COLLABORATION CATALYST, CYBERSECURITY IMPLICATIONS
With average rack densities increasing steadily over the past few years, Vertiv experts point out that predictions of AI factory racks of 500 kW to 1 000 kW, or higher, represent an “unprecedented disruption” in an industry supported by an average density of 8.2 kW in 2020.
As a result of the rapid changes, Vertiv notes that chip developers, customers, power and cooling infrastructure manufacturers, utilities and other industry stakeholders will increasingly partner to develop and support transparent roadmaps to enable AI adoption.
In terms of cybersecurity, Vertiv explains that the increasing frequency and severity of ransomware attacks is driving a new, broader look at cybersecurity processes and the role the data centre community plays in preventing such attacks.

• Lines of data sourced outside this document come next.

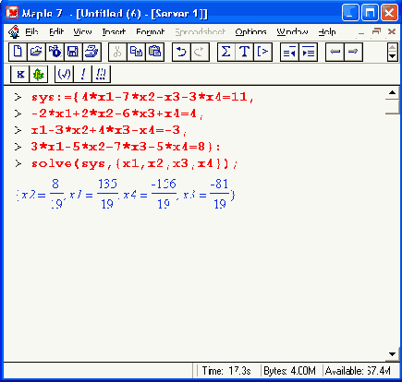The width and height of the screenshot is (402, 382).
Task: Open the File menu
Action: [31, 31]
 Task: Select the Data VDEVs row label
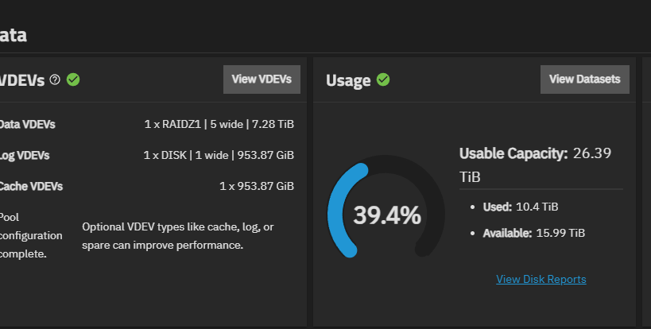coord(27,125)
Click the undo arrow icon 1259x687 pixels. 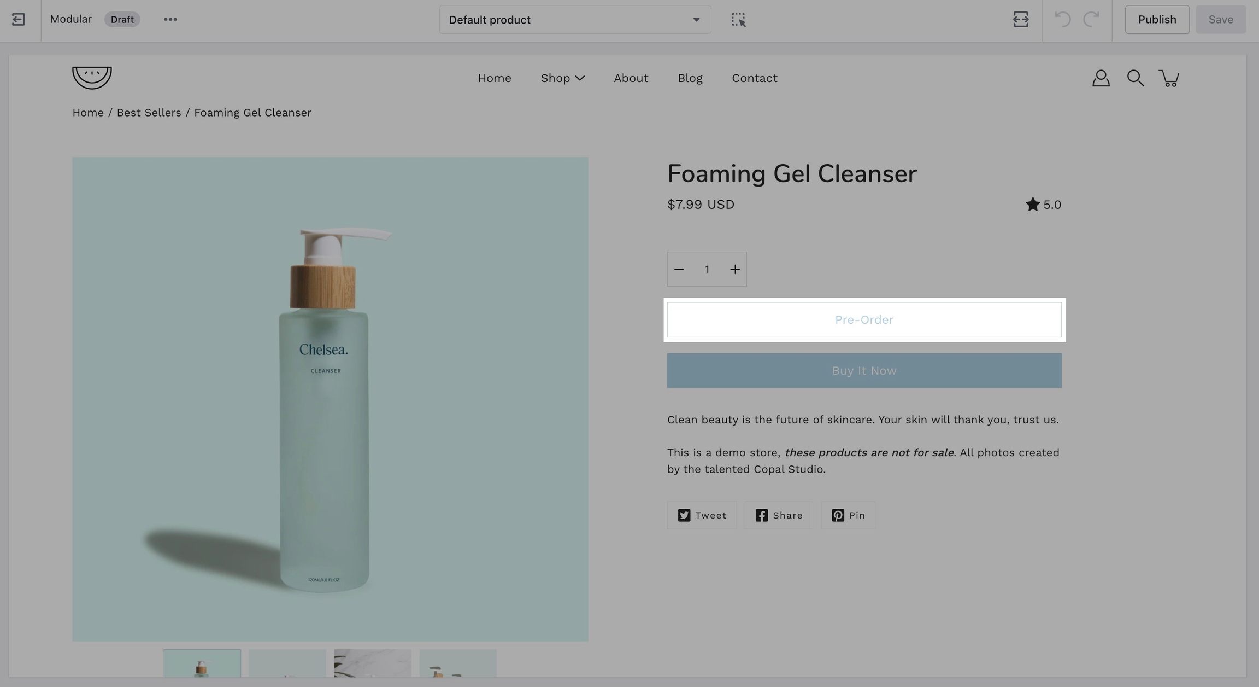[1062, 20]
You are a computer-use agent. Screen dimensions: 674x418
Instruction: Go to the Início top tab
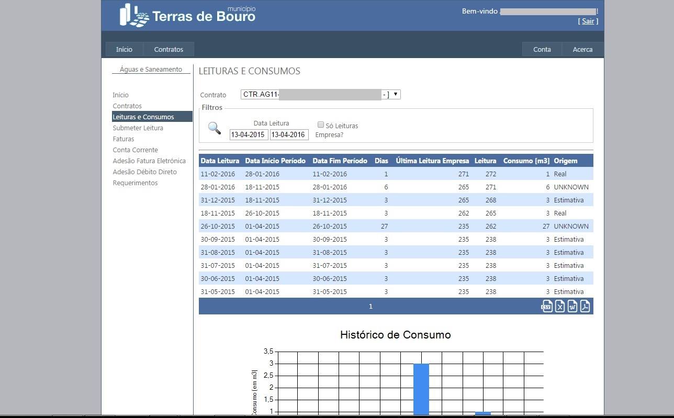point(124,49)
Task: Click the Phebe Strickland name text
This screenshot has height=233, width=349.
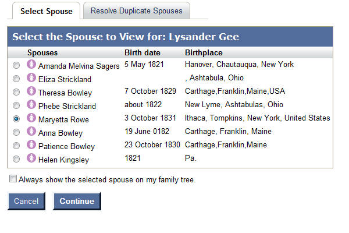Action: pyautogui.click(x=67, y=106)
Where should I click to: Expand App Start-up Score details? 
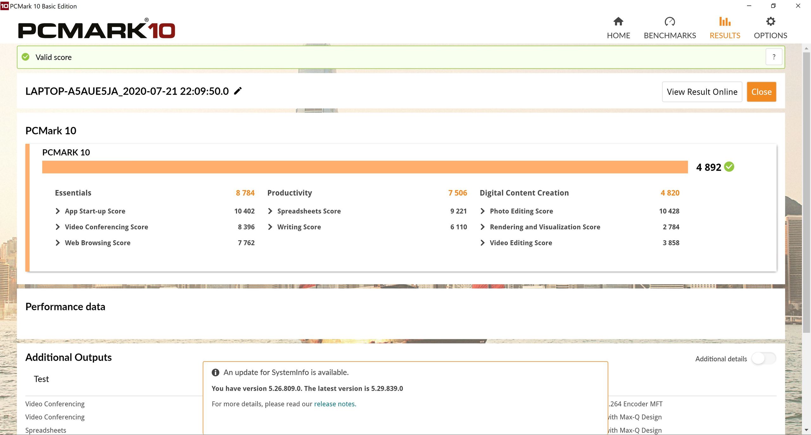[x=58, y=211]
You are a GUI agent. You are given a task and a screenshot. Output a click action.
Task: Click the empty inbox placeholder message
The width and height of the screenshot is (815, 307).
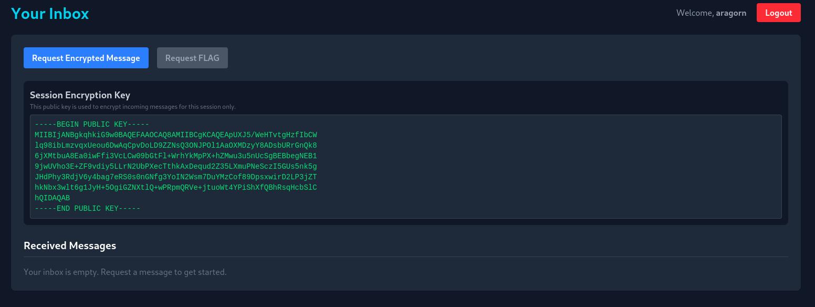125,272
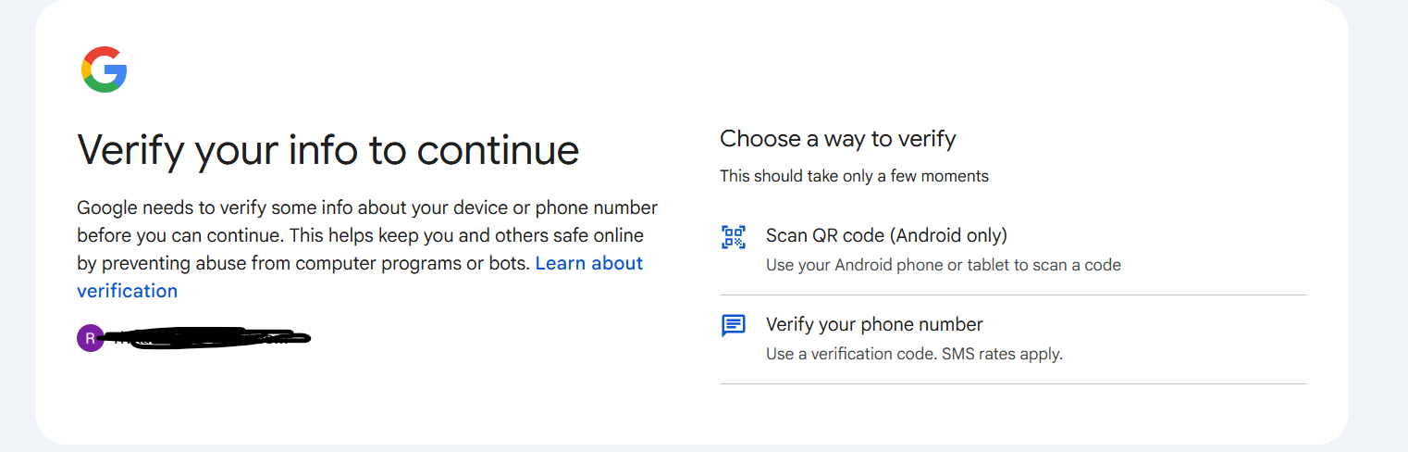The image size is (1408, 452).
Task: Click the 'preventing abuse from computer programs' text line
Action: pos(305,263)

While one-third of all attacks in 2023 involved some form of ransomware or extortion, Vertiv notes that the current perpetrators are leveraging AI tools to ramp up their assaults, cast a wider net and deploy more sophisticated approaches.

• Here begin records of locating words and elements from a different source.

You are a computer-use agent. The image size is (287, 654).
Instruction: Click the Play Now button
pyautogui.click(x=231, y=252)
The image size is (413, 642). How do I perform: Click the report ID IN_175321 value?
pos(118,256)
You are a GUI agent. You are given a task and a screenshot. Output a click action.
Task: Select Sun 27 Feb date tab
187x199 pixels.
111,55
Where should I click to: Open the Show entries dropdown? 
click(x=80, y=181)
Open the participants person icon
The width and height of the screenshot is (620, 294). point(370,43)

Attacks increasingly started with an AI-supported hack of control systems, embedded devices or connected hardware and infrastructure systems that were not always built to meet the same security requirements as other network components, Vertiv noted.
Without proper diligence, Vertiv warns that even the most sophisticated data centre can be rendered “useless”.
REGULATIONS
As the final key trend for 2025, Vertiv expects the potential for regulations to increasingly address the use of AI itself, with global governments and regulatory bodies racing to assess the implications of AI and develop governance for its use.
The trend toward sovereign AI – a nation’s control or influence over the development, deployment and regulation of AI and regulatory frameworks aimed at governing AI – is a focus of the EU’s Artificial Intelligence Act and China’s Cybersecurity Law and its AI Safety Governance Framework.
Vertiv also points out that Denmark recently inaugurated its own sovereign AI supercomputer, and many other countries have undertaken their own sovereign AI projects and legislative processes to further regulatory frameworks – an indication of the trajectory of the trend.
“Some form of guidance is inevitable, and restrictions are possible, if not likely,” states Vertiv.